Here’s how to develop self-awareness, the gateway to emotional intelligence.
From self-sabotage to superpower: Harnessing emotion with self-awareness

With digitisation replacing many of the traditional accounting tasks, finance professionals must demonstrate their value and provide impact in new ways. Increasingly, finance leaders are looking for candidates who can work effectively within diverse teams, tackle uncertainty and ambiguity with confidence, and communicate with clarity in a hybrid workplace.

These demands all require a high level of emotional intelligence — the ability to perceive, use, understand, and manage emotions.

According to Sharon King Gabrielides, Ph.D., chief executive of Key Steps Corporate Training, a leadership coaching and development consultancy based in South Africa, the first step towards increasing emotional intelligence is the development of greater self-awareness — which can be defined as a conscious awareness of your internal states and feelings, as well as the ability to perceive your own personality traits, behavioural patterns, and motivations.

Yet for finance professionals, developing emotional intelligence, or EQ, and “soft skills” can appear to be a vague and intangible task — and one that is difficult to prioritise amidst the rigorous demands of the modern workplace.

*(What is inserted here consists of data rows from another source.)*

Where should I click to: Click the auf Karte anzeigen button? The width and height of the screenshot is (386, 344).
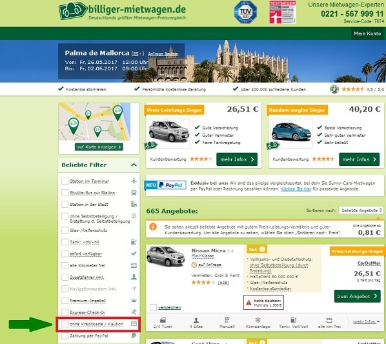pos(99,147)
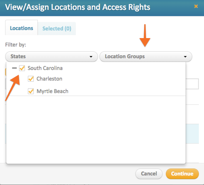The width and height of the screenshot is (204, 185).
Task: Uncheck the Myrtle Beach checkbox
Action: [31, 91]
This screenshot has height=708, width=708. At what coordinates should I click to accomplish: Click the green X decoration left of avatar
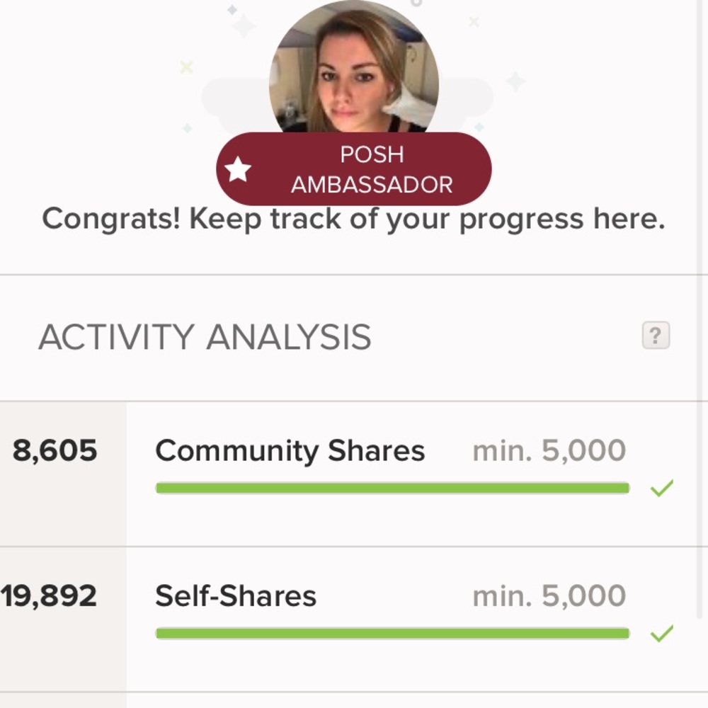[186, 67]
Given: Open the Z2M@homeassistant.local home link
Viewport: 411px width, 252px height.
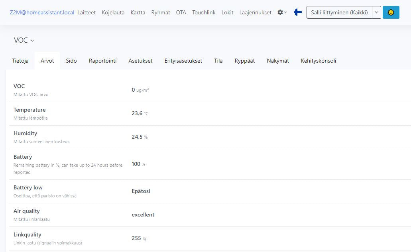Looking at the screenshot, I should click(42, 12).
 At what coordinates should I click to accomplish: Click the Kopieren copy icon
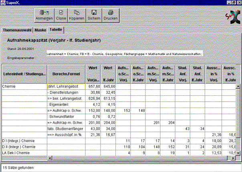pyautogui.click(x=77, y=16)
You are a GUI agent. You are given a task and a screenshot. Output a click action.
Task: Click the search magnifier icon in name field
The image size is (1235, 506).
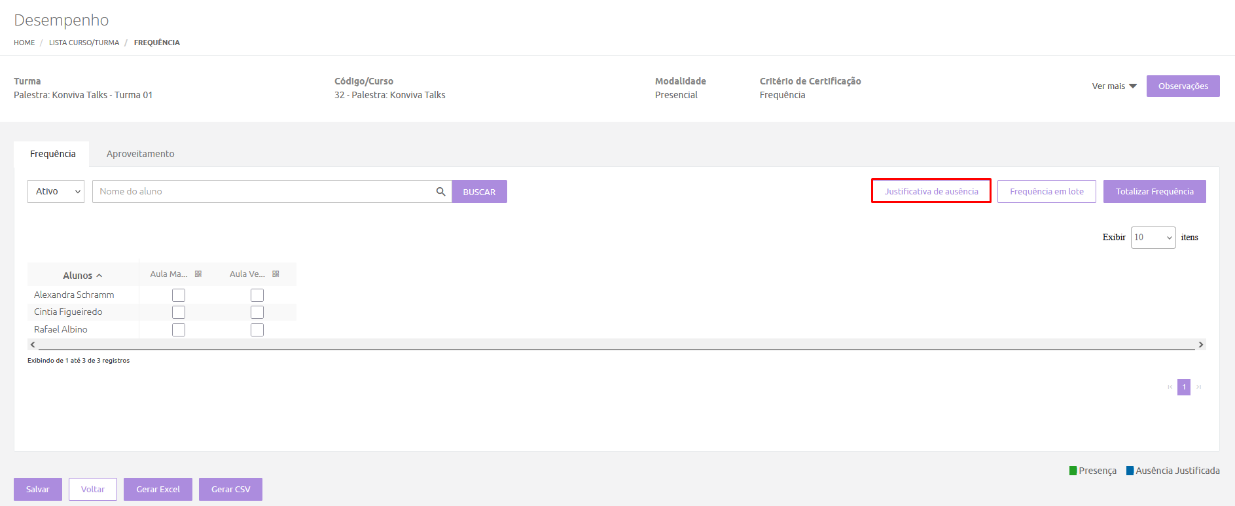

According to King Gabrielides, the first step is to acknowledge that EQ is no longer a “soft skill”, but is an essential hard skill — something that needs to be assessed, measured, and taught at every level within organisations.

“The starting point is to develop self-awareness, which is the foundation of emotional intelligence and the gateway to personal and professional development,” King Gabrielides said.

Scott Dust, Ph.D., Raymond E. Glos Professor of Management in the Farmer School of Business at Miami University in Oxford, Ohio, explained that the past year has exposed vulnerabilities and emotional blind spots — prompting many leaders to begin to explore the link between self-awareness and high performance at work.

“You cannot support and contribute to teams in ways that you’re really capable of unless you’re developing this skill,” he said.

FM spoke to King Gabrielides and Dust to find out how finance professionals can build and sustain self-awareness, and bring a more empathetic and perceptive approach to the workplace.

Identify your blind spots. By learning to identify the signs that your self-awareness could be lacking, you are more likely to rally yourself into action and recognise where you need to improve.

“One of the most common signs or red flags is a sense of stagnation, unfulfillment, or dissatisfaction … along with the feeling of being constantly misunderstood,” Dust explained.

“Another telltale sign is a distinct lack of motivation and constant indecision,” King Gabrielides added. “Research has demonstrated that people with self-awareness have the confidence to be proactive and decisive — harnessing their emotions to move into action.”

At work, begin to notice if you become defensive in certain scenarios, look to blame others, or frequently feel the need to justify your actions, she advised. Between meetings and interactions with colleagues, give yourself a few minutes of quiet time to reflect and to note any challenging and unexpected emotions or behaviours that were evoked.

Explore and confront limiting beliefs. To deepen self-awareness, professionals not only have to examine their way of relating to others, but they also have to explore their way of relating to themselves, King Gabrielides said. For instance, everyone has deeply ingrained beliefs and inner dialogues that limit and even sabotage potential. A core component of self-awareness is identifying these beliefs or “mistaken certainties” and learning to challenge them.

According to King Gabrielides, limiting beliefs often come in clusters. For example, believing you need to regularly respond to emails after hours could be coupled with the belief that you need to work extra hard to be successful — and that you have to achieve success in this way in order to be valued by others.

“The next step is to challenge your limiting belief or assumption in a calm, thoughtful, and nonjudgemental way,” she explained. “By doing this thoroughly, you will educate and empower your thinking, cast doubt on the limiting belief, and displace thoughts that don’t serve you.”

While this sounds simple, beliefs are slippery and people are more inclined to look for evidence to support them rather than cast doubt on them, King Gabrielides cautioned. She pointed out a key site that can support with this process and noted that working with a professional coach can assist with accelerating your transformation.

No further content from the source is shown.